Doğru. 14 defa görüşmüşler. Fakat şunu söyleyeyim. Yani 2015'te Remzi Kartal'la görüşmek 2024'te suç oluyor. Eğer böyleyse 2013'te yine Remzi Kartal'la görüşen Hüseyin Yayman'la Ayşenur Bahçekapılı ne iş yapmış oluyor? Yani telefonda görüşen terör örgütü üyeliğinden tutuklanacaksa bizzat yüz yüze görüşüp yemek yiyen üzerine tatlı yiyen, çay içen, sohbet edenler ipe mi gönderilecek? B
Bu nasıl bir adalet ya nasıl nasıl bir adalet burada hüküm sürecek? Kaldı ki Remzi Kartal biliyorsun. Yani eski milletvekili olması itibarıyla hâlâ mecliste maaş alıyor zaten.

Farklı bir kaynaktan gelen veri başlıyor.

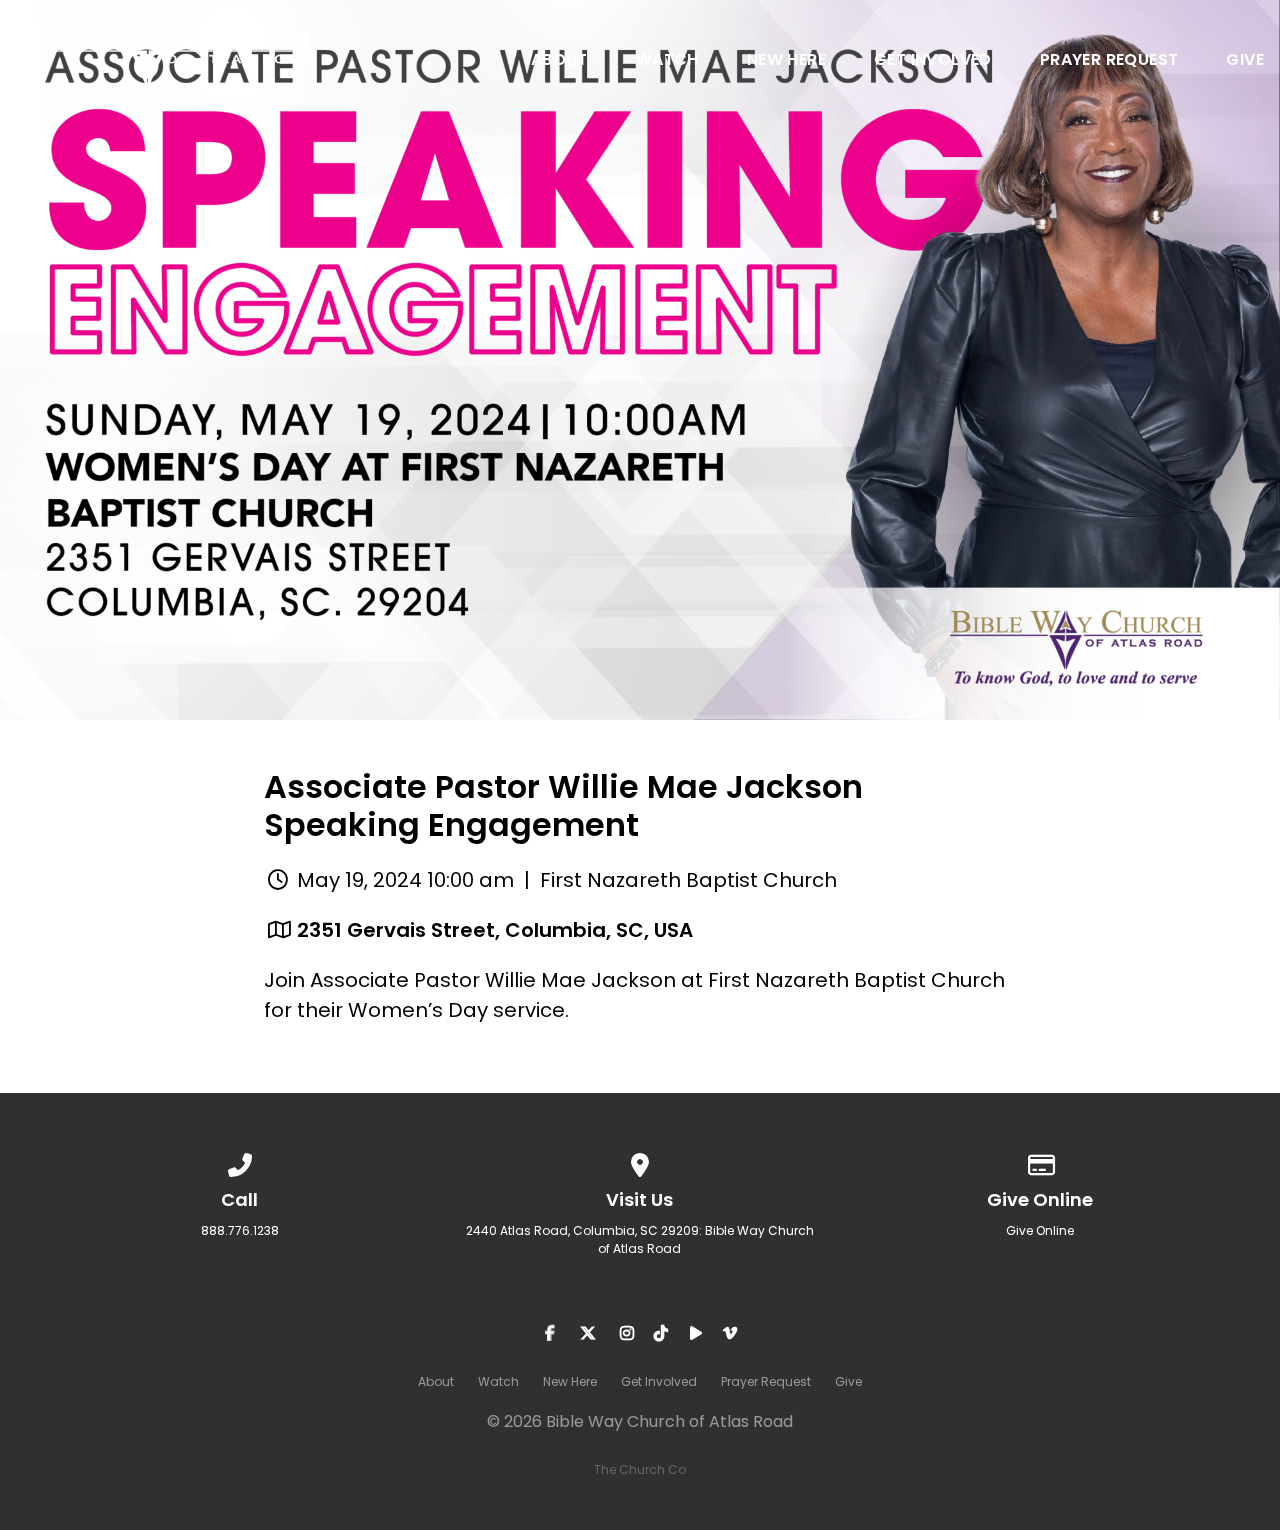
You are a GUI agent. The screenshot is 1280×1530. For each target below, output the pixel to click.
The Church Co (640, 1469)
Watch (667, 61)
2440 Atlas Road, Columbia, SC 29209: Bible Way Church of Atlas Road (640, 1239)
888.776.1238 (240, 1230)
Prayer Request (1109, 61)
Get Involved (933, 61)
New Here (786, 61)
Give (1245, 61)
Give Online (1040, 1230)
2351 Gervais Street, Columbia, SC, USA (495, 930)
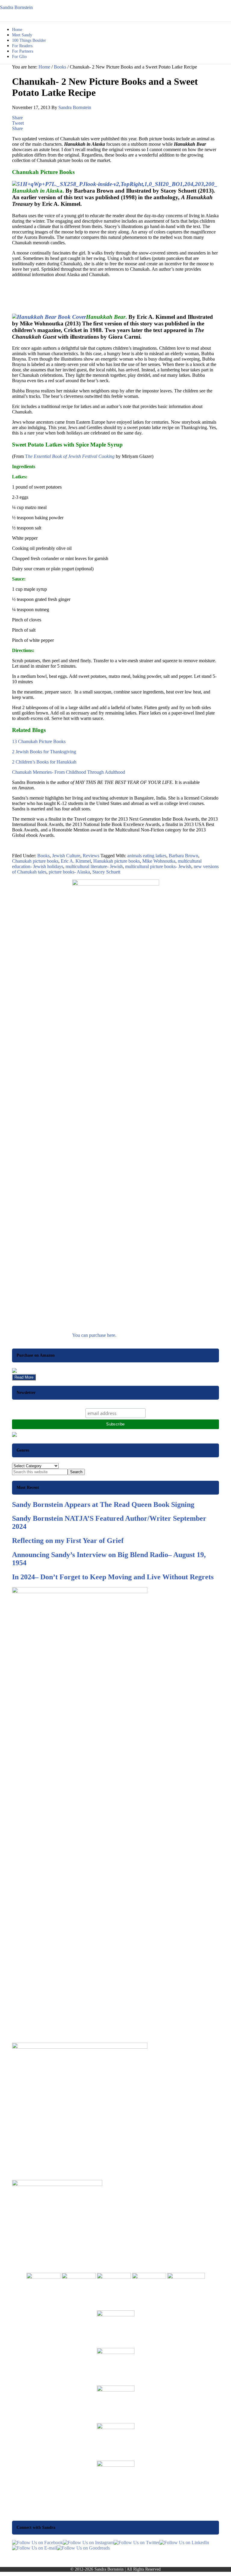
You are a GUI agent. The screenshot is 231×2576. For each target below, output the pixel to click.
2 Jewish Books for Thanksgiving (44, 751)
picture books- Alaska (69, 871)
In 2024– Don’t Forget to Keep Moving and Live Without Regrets (113, 1577)
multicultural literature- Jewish (94, 866)
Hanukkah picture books (116, 861)
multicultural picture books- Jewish (158, 866)
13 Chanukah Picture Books (39, 741)
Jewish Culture (66, 855)
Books (43, 855)
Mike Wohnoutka (158, 861)
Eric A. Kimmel (76, 861)
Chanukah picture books (35, 861)
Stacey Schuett (106, 871)
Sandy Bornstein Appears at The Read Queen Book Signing (103, 1504)
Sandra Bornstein (16, 7)
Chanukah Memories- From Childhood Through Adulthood (68, 772)
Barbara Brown (183, 855)
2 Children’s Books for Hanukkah (44, 761)
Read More (23, 1377)
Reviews (91, 855)
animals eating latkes (146, 855)
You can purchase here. (94, 1335)
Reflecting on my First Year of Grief (68, 1540)
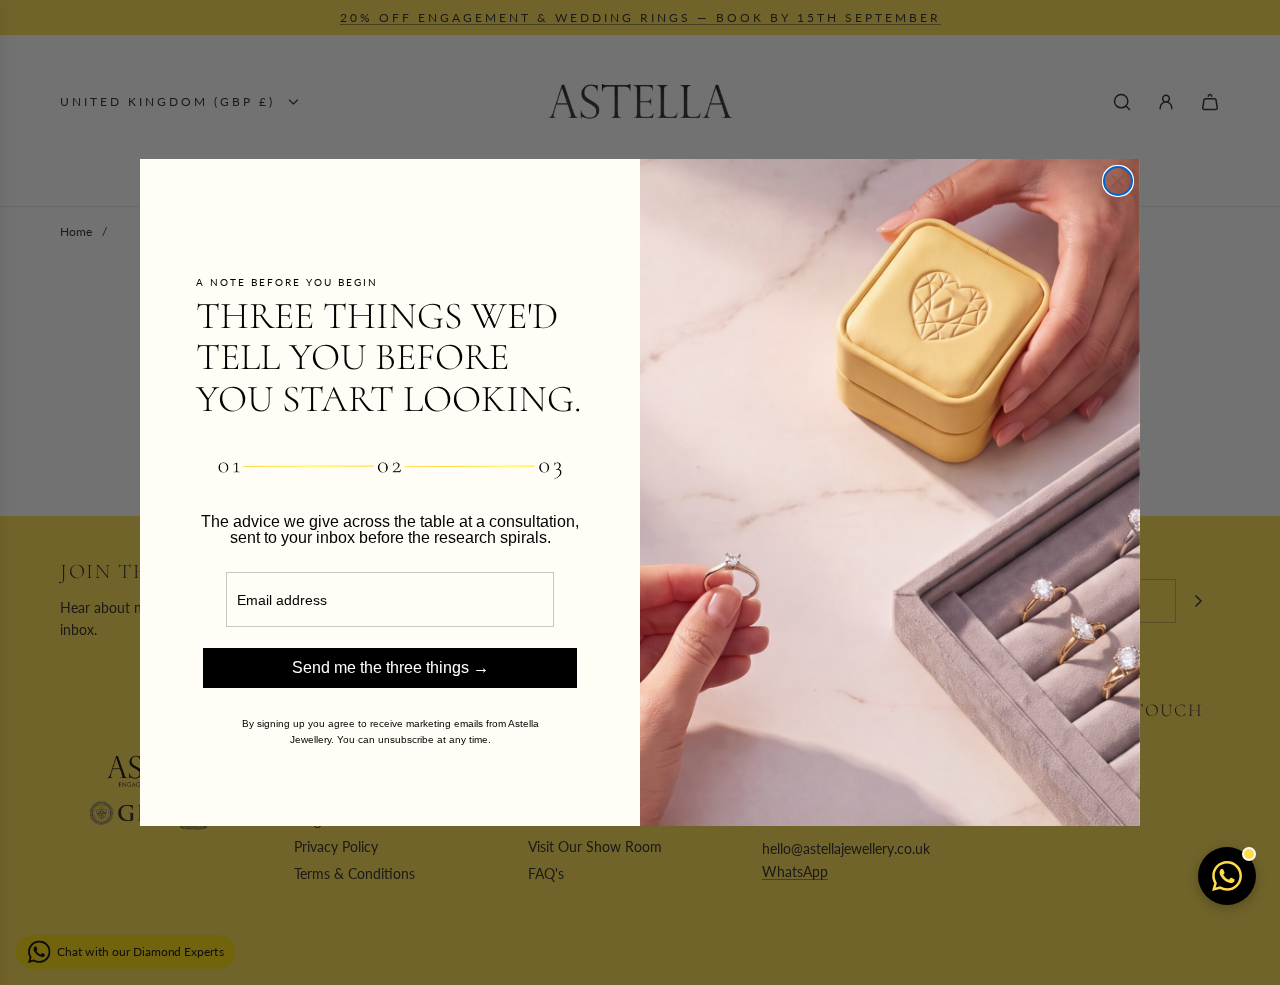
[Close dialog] (1118, 181)
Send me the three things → (390, 667)
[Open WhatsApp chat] (1227, 876)
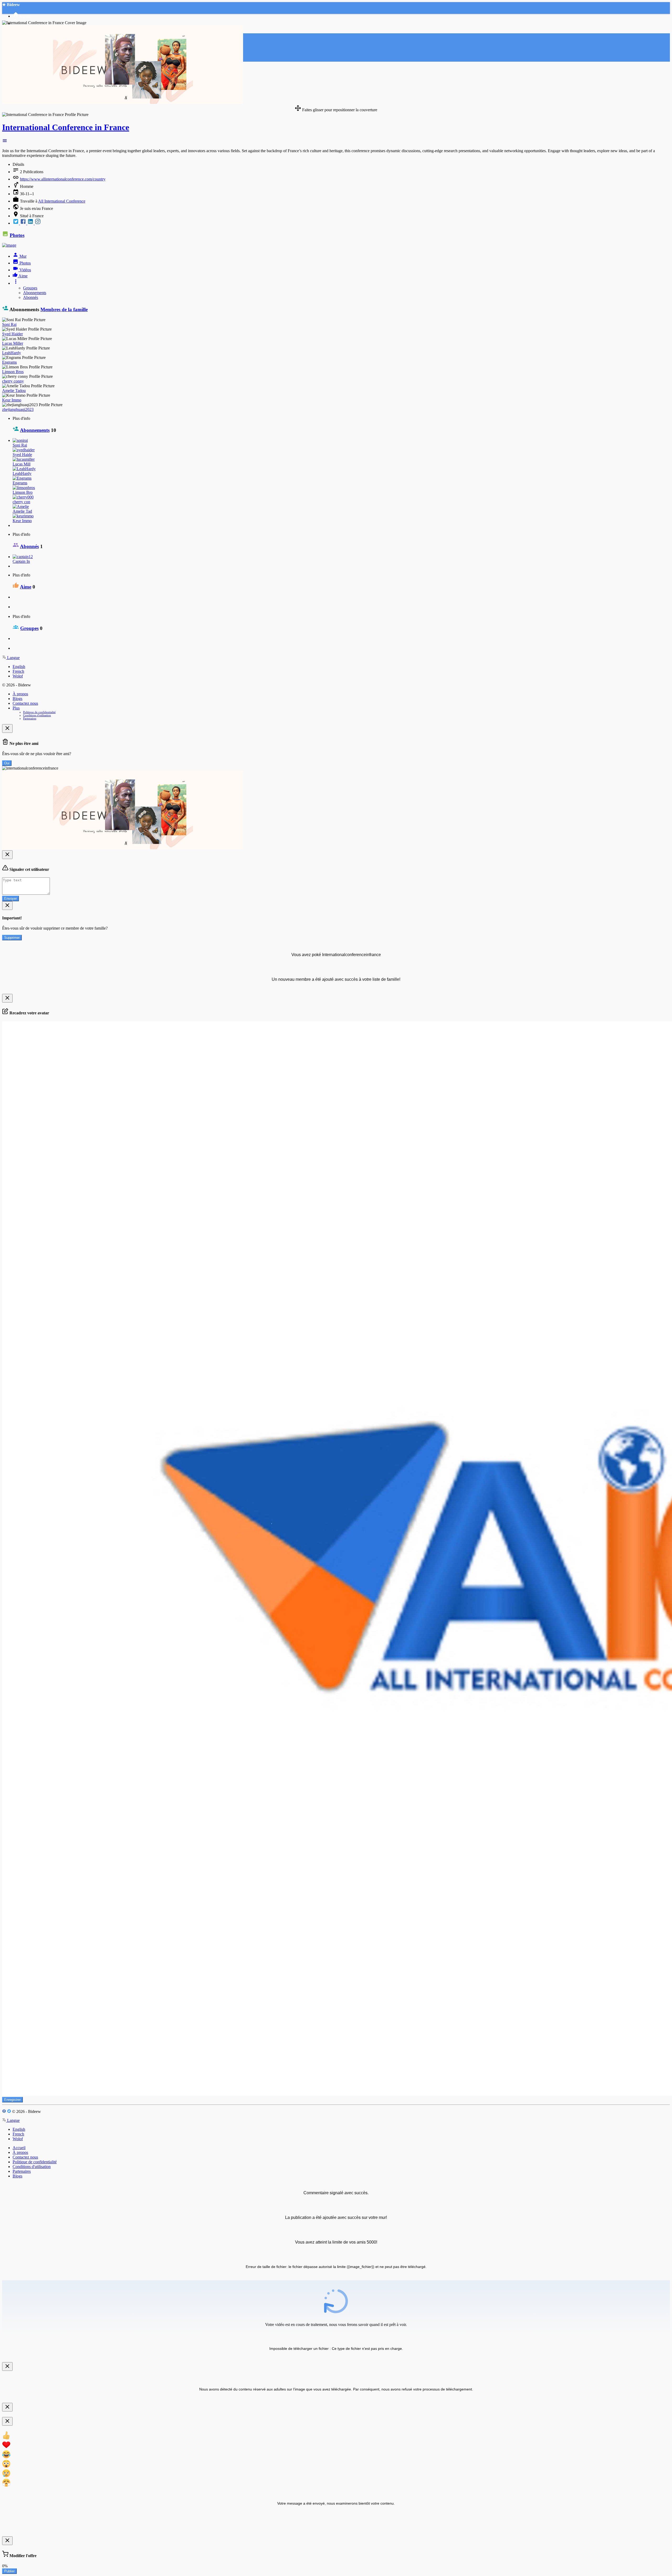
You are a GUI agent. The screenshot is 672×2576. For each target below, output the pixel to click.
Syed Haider (12, 334)
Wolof (18, 676)
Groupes (30, 288)
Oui (6, 763)
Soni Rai (9, 324)
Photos (17, 235)
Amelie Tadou (14, 390)
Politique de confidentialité (39, 712)
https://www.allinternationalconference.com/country (63, 179)
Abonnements (34, 292)
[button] (4, 142)
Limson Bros (13, 371)
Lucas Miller (12, 343)
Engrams (9, 362)
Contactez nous (25, 703)
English (19, 666)
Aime (25, 587)
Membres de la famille (64, 309)
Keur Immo (11, 400)
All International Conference (61, 201)
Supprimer (12, 938)
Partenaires (29, 718)
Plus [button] (16, 708)
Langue (13, 657)
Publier (9, 2571)
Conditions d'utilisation (37, 715)
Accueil (19, 2147)
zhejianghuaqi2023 (18, 409)
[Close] (7, 728)
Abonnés (30, 297)
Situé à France (32, 216)
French (18, 671)
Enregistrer (12, 2100)
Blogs (17, 698)
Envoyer (10, 898)
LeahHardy (11, 353)
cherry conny (13, 381)
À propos (20, 694)
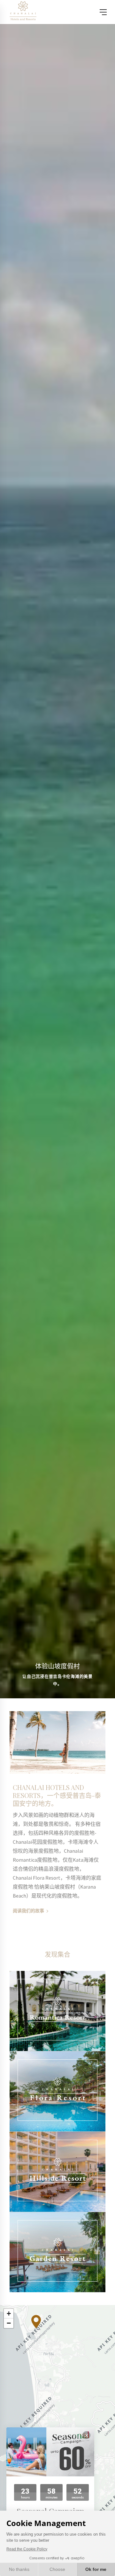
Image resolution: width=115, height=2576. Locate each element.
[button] (36, 2321)
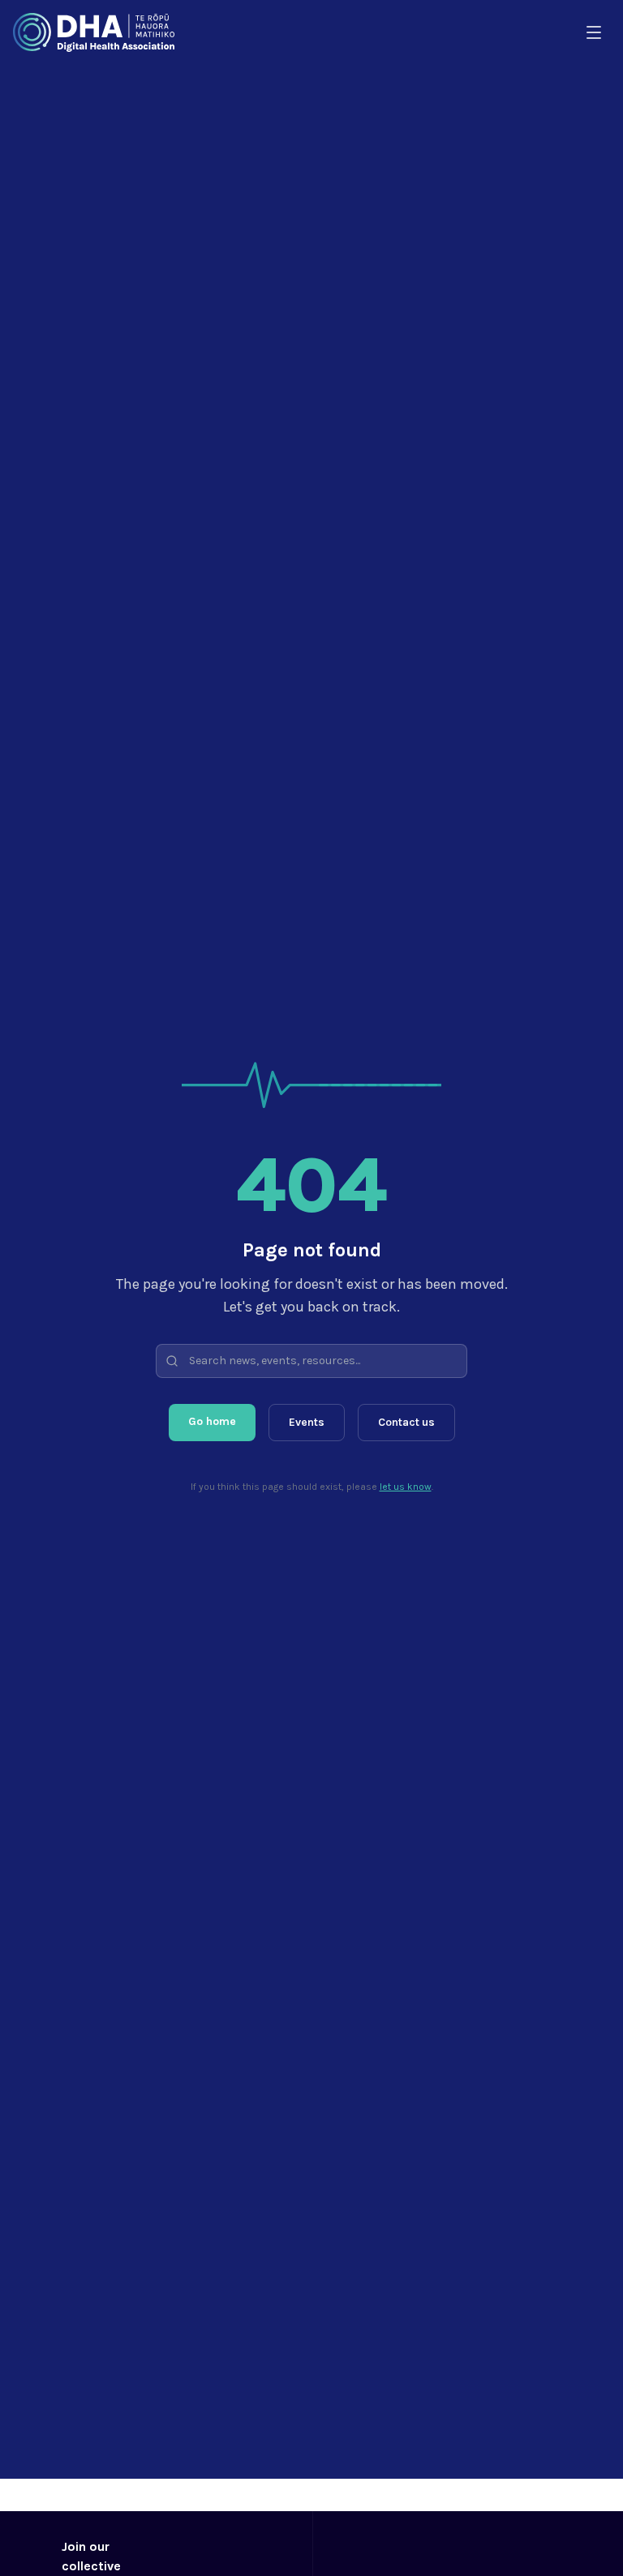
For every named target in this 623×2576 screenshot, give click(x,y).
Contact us (406, 1422)
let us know (406, 1486)
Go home (212, 1421)
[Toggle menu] (594, 32)
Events (306, 1422)
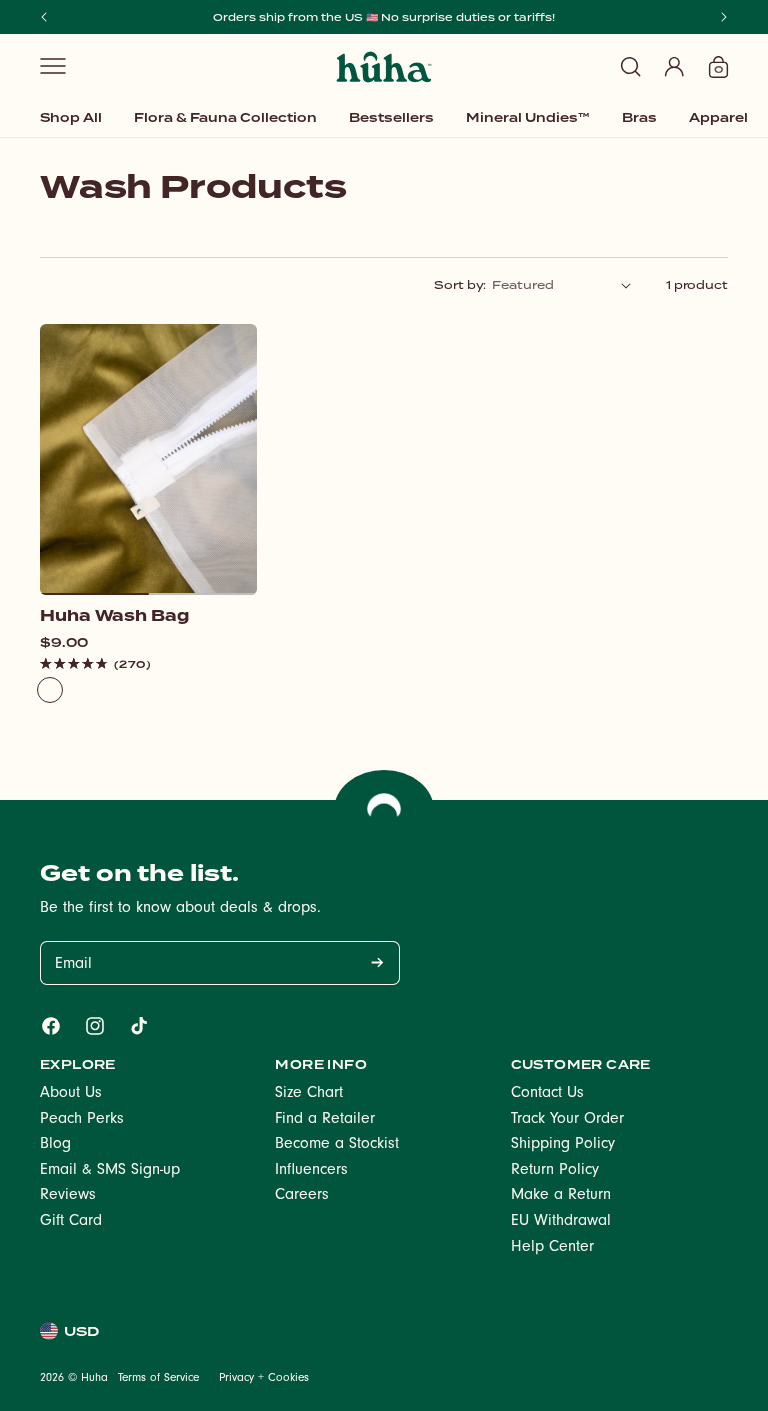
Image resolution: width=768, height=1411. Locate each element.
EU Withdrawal (561, 1222)
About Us (71, 1094)
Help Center (552, 1248)
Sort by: (460, 285)
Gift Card (71, 1222)
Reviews (68, 1196)
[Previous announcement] (44, 17)
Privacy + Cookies (264, 1379)
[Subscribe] (377, 963)
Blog (55, 1145)
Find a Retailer (325, 1120)
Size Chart (309, 1094)
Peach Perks (82, 1120)
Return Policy (555, 1171)
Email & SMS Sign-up (110, 1171)
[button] (53, 66)
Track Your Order (567, 1120)
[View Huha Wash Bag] (148, 460)
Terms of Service (158, 1379)
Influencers (311, 1171)
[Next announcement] (724, 17)
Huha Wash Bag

Yani siz maaş verirken iyi, biri bundan 9 yıl önce telefonla görüşürken.
EV KİRASINI SORDULAR
Ahmet Özer'e, , işte iki ayrı kişiden gönderilen paralar sorulmuş. Bunlardan biri Faik Kaplan adlı kişi. Faik Kaplan'ın 48.000 TL gönderdiği sorulmuş. "Niçin gönderdin?" Şimdi ortaya çıkıyor ki Faik Kaplan aslında, şöyle söylüyor: "Faik Kaplan'ı tanımıyorum. İstanbul Zeytinburnu'nda kirada olan, evimde kalan öğrencinin bir yakını olabilir. Bu evin kirasını Faik Kaplan yollamış olabilir." Aslında hikaye şu: Faik Kaplan'ın kızı İstanbul'da üniversite okuyor ve Ahmet Özer in evinde kalıyor. Üniversiteli. Kiracı olarak kalıyor. 29 taksitte ₺48.000 ödemişler. Yani, , üniversite öğrencisinin kira taksiti terörün finansmanına sokulmuş.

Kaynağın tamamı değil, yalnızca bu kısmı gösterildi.